*** Block opens ***

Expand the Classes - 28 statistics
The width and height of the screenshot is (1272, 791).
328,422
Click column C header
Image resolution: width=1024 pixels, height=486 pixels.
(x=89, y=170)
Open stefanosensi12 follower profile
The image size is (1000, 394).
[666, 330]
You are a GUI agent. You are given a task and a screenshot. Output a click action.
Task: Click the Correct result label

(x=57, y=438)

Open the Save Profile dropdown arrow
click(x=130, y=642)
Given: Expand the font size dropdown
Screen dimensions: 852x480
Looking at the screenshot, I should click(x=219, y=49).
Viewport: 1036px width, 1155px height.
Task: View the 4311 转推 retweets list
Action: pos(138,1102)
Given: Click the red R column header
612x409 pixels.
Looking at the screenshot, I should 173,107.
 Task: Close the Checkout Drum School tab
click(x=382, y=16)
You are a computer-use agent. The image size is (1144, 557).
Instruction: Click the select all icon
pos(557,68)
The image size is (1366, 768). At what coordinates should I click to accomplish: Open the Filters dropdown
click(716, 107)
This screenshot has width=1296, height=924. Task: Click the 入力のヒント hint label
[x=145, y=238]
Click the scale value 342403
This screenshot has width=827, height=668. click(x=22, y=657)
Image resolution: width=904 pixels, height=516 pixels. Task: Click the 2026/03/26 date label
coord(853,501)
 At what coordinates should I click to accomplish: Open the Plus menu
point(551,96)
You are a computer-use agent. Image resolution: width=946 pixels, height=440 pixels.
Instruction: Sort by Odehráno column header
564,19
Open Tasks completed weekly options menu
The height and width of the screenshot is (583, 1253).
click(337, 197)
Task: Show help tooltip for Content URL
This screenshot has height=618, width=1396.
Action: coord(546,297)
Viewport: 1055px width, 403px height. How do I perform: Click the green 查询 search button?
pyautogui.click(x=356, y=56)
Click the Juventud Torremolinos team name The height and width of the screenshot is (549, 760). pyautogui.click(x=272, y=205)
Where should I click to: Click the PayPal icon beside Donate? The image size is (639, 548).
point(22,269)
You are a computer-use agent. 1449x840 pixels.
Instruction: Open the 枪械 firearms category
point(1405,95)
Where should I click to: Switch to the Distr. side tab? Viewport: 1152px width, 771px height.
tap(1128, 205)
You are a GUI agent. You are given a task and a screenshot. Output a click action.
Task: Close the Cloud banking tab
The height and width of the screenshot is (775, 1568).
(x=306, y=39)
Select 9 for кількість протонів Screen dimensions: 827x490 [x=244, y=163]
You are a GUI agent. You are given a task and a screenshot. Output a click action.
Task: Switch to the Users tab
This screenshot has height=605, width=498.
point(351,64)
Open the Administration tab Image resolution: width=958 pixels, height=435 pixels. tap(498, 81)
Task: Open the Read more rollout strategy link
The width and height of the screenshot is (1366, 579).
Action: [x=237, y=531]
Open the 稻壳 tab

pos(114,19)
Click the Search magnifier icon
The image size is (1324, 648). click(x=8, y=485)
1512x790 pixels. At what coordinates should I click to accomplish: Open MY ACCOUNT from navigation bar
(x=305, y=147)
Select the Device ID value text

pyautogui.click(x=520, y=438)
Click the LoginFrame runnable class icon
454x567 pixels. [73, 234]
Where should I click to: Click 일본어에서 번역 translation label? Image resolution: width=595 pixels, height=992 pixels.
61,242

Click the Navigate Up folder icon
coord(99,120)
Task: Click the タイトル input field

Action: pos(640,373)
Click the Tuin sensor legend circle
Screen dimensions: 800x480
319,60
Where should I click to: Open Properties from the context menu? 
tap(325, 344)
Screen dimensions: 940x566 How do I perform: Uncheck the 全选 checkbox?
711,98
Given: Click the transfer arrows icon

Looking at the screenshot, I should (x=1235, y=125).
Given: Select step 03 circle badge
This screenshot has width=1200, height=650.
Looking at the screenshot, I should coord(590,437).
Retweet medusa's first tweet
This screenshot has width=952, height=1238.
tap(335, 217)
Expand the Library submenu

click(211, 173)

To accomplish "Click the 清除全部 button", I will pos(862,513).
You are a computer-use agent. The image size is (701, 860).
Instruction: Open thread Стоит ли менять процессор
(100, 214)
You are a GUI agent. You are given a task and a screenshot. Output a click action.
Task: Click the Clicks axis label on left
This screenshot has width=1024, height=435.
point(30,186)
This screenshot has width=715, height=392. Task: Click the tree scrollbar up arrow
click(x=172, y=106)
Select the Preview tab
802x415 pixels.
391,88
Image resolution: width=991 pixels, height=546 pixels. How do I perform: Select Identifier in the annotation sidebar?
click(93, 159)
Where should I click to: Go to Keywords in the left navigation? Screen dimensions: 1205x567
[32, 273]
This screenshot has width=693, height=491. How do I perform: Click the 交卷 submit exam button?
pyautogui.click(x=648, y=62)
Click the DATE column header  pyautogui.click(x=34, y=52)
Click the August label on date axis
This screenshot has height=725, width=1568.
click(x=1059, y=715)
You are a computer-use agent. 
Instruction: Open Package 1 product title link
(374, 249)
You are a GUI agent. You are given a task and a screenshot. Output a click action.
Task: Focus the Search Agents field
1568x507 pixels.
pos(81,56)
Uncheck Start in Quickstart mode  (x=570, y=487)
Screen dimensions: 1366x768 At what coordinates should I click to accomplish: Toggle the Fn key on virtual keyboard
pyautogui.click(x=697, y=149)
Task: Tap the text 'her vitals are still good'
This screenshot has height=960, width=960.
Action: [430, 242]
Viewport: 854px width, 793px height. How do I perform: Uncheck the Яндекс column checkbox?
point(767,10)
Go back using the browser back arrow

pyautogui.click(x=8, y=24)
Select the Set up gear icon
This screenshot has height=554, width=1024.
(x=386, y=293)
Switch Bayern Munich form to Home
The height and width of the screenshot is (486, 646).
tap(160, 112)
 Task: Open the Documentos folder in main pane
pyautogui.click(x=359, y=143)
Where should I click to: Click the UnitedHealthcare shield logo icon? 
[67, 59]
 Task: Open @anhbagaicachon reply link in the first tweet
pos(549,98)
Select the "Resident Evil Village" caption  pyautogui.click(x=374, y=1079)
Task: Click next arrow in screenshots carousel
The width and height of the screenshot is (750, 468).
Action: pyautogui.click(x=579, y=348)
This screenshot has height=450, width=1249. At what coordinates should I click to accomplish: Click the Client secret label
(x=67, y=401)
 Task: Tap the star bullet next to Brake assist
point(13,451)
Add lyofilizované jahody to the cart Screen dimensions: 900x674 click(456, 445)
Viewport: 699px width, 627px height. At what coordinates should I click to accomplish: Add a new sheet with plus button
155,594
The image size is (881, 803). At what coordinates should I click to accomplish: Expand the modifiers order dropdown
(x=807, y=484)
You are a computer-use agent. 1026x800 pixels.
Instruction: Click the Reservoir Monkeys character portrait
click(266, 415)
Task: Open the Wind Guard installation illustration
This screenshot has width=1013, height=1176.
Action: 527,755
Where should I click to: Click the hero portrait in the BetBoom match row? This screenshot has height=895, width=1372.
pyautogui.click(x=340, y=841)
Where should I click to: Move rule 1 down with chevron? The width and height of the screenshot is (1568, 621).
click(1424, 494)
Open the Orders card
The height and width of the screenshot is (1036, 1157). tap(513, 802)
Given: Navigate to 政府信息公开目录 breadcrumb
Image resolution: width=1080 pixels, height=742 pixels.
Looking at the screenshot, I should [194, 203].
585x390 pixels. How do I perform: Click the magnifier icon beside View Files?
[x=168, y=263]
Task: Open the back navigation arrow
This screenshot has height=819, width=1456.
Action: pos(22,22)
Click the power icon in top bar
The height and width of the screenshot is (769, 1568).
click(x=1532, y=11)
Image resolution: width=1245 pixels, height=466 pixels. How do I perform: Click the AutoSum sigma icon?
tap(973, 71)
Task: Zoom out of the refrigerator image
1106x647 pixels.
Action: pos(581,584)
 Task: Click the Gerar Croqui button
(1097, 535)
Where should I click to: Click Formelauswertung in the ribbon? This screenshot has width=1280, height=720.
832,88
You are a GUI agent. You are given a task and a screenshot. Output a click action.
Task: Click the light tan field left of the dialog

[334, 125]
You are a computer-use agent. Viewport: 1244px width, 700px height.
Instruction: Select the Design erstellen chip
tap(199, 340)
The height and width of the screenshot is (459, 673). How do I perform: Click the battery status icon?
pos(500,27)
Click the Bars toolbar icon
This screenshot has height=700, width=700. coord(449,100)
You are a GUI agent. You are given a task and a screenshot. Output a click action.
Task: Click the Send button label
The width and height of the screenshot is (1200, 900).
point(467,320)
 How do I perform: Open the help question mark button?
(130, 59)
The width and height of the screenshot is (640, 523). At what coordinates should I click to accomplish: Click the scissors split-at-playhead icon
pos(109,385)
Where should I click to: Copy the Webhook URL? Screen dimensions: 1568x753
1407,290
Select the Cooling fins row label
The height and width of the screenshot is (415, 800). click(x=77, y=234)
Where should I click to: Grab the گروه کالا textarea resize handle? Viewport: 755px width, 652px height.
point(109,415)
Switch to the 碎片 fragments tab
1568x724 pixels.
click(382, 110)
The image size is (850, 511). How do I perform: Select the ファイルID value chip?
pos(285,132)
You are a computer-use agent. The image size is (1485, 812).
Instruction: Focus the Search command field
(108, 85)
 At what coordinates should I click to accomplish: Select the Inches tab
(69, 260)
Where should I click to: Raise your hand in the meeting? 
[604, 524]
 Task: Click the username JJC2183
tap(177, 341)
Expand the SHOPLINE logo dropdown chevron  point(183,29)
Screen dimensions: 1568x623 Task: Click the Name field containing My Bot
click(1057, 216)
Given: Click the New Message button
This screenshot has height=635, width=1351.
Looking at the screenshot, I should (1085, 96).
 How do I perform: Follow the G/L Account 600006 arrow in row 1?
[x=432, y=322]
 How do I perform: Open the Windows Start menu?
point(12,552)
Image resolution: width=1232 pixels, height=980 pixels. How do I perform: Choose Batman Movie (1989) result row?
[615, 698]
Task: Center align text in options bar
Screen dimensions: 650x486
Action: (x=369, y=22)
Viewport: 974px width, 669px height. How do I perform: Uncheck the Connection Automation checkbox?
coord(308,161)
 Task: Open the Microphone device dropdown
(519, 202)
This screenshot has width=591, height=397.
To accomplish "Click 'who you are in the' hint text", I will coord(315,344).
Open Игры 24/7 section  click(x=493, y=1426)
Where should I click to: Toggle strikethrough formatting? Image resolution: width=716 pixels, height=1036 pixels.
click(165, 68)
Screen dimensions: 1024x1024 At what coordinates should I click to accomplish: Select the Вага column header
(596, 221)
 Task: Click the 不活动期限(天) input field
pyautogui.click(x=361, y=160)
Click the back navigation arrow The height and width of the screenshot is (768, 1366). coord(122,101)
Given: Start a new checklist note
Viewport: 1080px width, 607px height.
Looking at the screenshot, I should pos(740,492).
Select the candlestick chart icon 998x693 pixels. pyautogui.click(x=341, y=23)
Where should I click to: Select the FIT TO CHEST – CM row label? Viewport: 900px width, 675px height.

*** Block closes ***

Return all lines of the material above in which "computer" occurs.

Exercise output:
You are a computer-use agent. The image size is (1144, 557).
You are a computer-use agent. Image resolution: width=946 pixels, height=440 pixels.
You are a computer-use agent. 1449x840 pixels.
You are a computer-use agent. The image size is (701, 860).
You are a computer-use agent. 
You are a computer-use agent. 1026x800 pixels.
You are a computer-use agent. Viewport: 1244px width, 700px height.
You are a computer-use agent. The image size is (1485, 812).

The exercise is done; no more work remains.